Radicalisme: la task force de Bruxelles mal employée
A Bruxelles, la plateforme d’échange sur les « foreign terrorist fighters »a été plombée par les embargos judiciaires et un manque de communication récurrent.
Aujourd’hui, on ne parle plus beaucoup de la task force locale (TFL) « foreign terrorist fighters » de Bruxelles, le fleuron du Plan radicalisme selon la commissaire générale de la police fédérale, Catherine De Bolle. L’éloge figurait dans le rapport de la tournée européenne de la ministre québécoise de la Sécurité publique, en mars 2015. A la lueur rétro-projetée des attentats du 22 mars dernier, cette TFL aurait dû être un poste de garde avancé face au radicalisme, juste avant que ce dernier se transforme en terrorisme, mais les logiques de police administrative (ordre public, prévention) et judiciaire (champ pénal, répression) n’y ont pas toujours fait bon ménage, freinant le partage des informations et le suivi des suspects.
La première TFL « radicalisme » est née dans le Hainaut en 2008, comme le rappelle la revue Lead@Pol de la police fédérale (13/2016). Cette plateforme réunissait périodiquement les services de police fédérale et locale, les services de renseignement et le parquet pour affronter un phénomène alors en pleine expansion. La TFL de Bruxelles a vu le jour en 2010, à l’initiative du commissaire Frédéric Somville (Carrefour d’information d’arrondissement, devenu Sicad) et du directeur-coordinateur (dirco) de la police fédérale (jusqu’au 31 mai dernier), le commissaire divisionnaire Jacques Deveaux. Les réunions ont lieu au siège de la police fédérale, rue Royale. Deux fois par mois, elles s’intéressent aux foreign terrorist fighters (FTF), sous la présidence de l’Organe de coordination pour l’analyse de la menace (Ocam).

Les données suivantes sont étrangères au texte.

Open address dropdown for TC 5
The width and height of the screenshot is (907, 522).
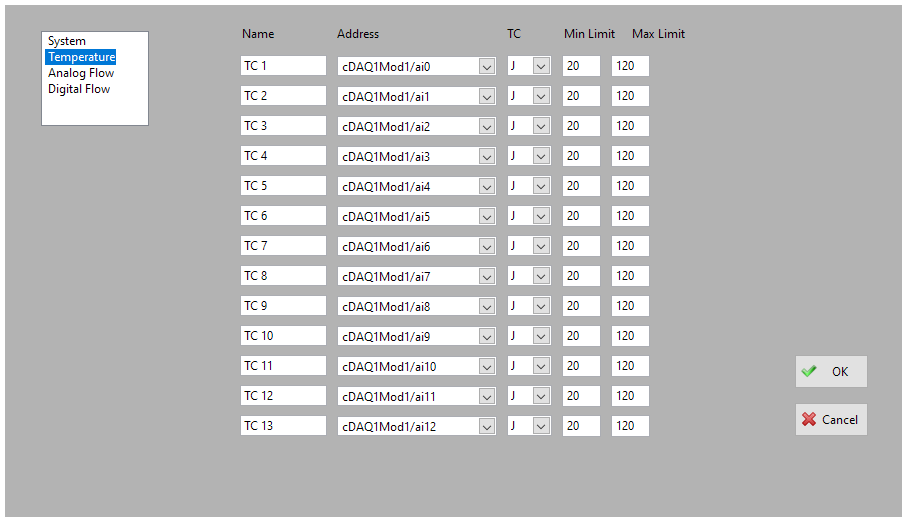(486, 186)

D’autres séances passent en revue, hors présence du parquet et sous la direction du « dirco » ou de son représentant, l’évolution des mouvements subversifs : extrême gauche et extrême droite, sectes, séditions nationalistes étrangères…
Quel est le degré de dangerosité de tel individu, sa détermination ? Que faut-il faire avec telle association ? La TFL est le lieu idéal pour croiser des informations de police administrative et, parfois, judiciaire. L’angle est plus préventif que répressif. Il permet d’élever le niveau de « culture du renseignement » de tous les acteurs. De l’intelligence, dans le sens anglo-saxon. La TFL de Bruxelles participe ainsi à des séances de sensibilisation pour les travailleurs sociaux et les enseignants bruxellois. Via les chefs de corps et le Carrefour d’information d’arrondissement, elle a noué des contacts avec les fonctionnaires de prévention de la Région de Bruxelles-Capitale et des 19 communes. Ce rôle d’interface entre les services de police et de renseignement, d’un côté, et les communes, de l’autre, a été repris récemment par les services du ministre-président de la Région bruxelloise.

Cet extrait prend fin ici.